---- SOURCE PASSAGE
Paper-Based Publishing Meets the Web
A few hours ago somebody posted a link to Brian Kernighan's IEEE Software column titled Sometimes the Old Ways Are Best at reddit.com. At the time of writing, the entry has already attracted 143 comments and 172 votes. It contains is an (often interesting) discussion between Young Turks praising IDEs/SlickEdit/BeyondCompare and defenders of Unix tools. One bemused respondent commented (in a somewhat irreverent style) on the strange fact that a column that hit the headlines in January was mentioning summer projects. Here is the story behind the column's timeline and some thoughts on paper-based publishing.
On July 11th 2008 I asked bwk for a contribution, and he agreed a couple of days later. On July 20th he sent me a draft and on July 26th we finalized the text and forwarded it to the IEEE Computer Society editorial office. Early September it was copy-edited, and on September 27th bwk received the final layout for review. This went to press and was published middle October, to arrive to the subscribers in the IEEE Software November/December 2008 issue. Computing Now (the web portal of the IEEE Computer Society) picked it up, and on January 21st 2009 they circulated an email newsletter noting that the content was freely available online. I posted a link in my blog on the same day.
--------
---- RECORD EXCERPTS
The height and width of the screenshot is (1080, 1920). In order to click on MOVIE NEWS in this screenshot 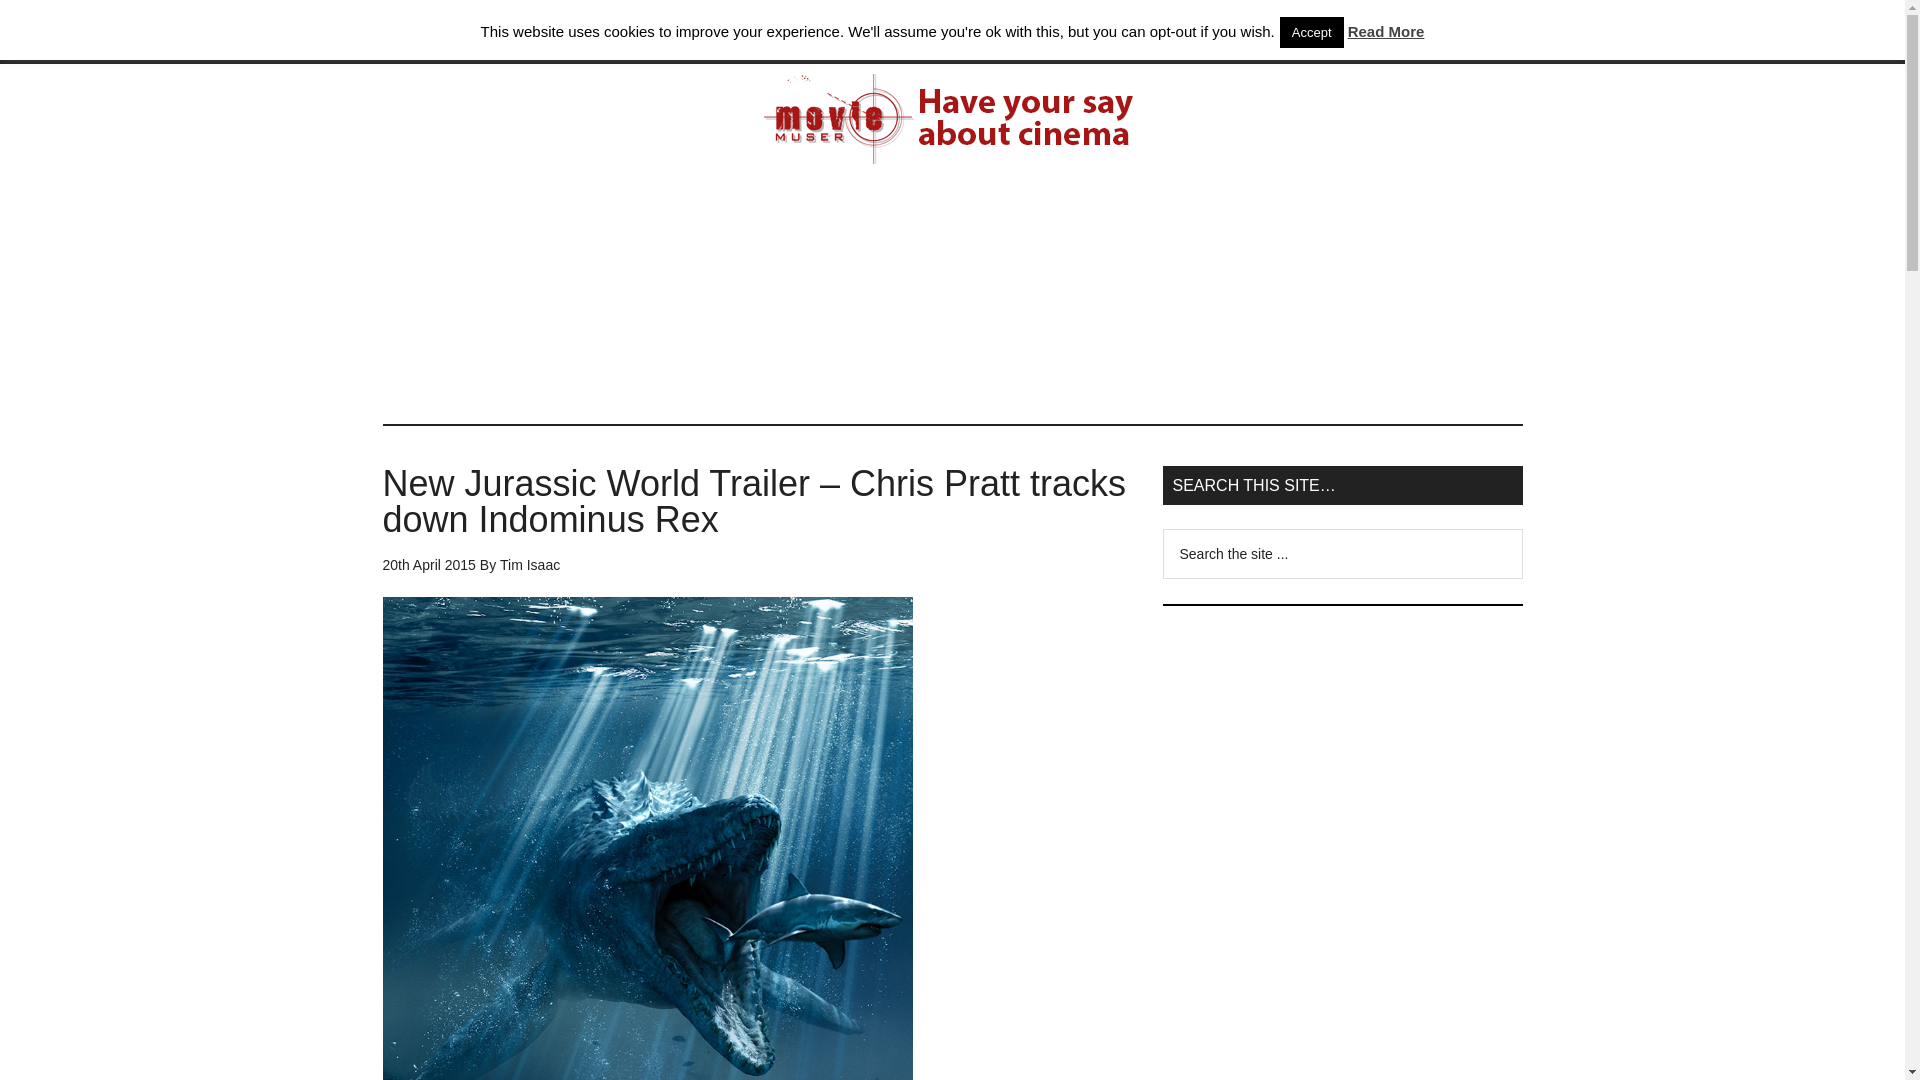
--------
---- RECORD EXCERPTS
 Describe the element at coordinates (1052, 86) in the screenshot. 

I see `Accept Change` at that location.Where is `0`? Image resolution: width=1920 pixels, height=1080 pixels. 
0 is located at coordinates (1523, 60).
--------
TASK REQUIREMENTS:
Please continue the passage on paper-based publishing and the web, picking up right after its final sentence. The rows above play no role here.

RESULT BELOW:
Normally, I post my own Tools of the Trade columns a few days before the issue is shipped (about three months after I submit the column). However in this case I couldn't do that, because the rights to contributors' columns are licensed to IEEE and only they and IEEE can republish them.
Most journal and magazine articles take at least six months from article submission to online publication. This time may seem excessive at the internet age of instant gratification. It is the price we pay for quality: peer-review, corrected resubmissions, licensing, copy-editing, professional typesetting, printing on paper, and archiving. Only time will tell where the balance between quality and rapidness will stabilize; which quality attributes we find essential and which we can live without.
In the process we may learn some painful mistakes. For instance, we have over than two millennia experience with paper-based archiving, but only a 50 years (spotty) track record with preserving digital documents. Will this blog or reddit's online discussion outlive bwk's printed column? Place your bets!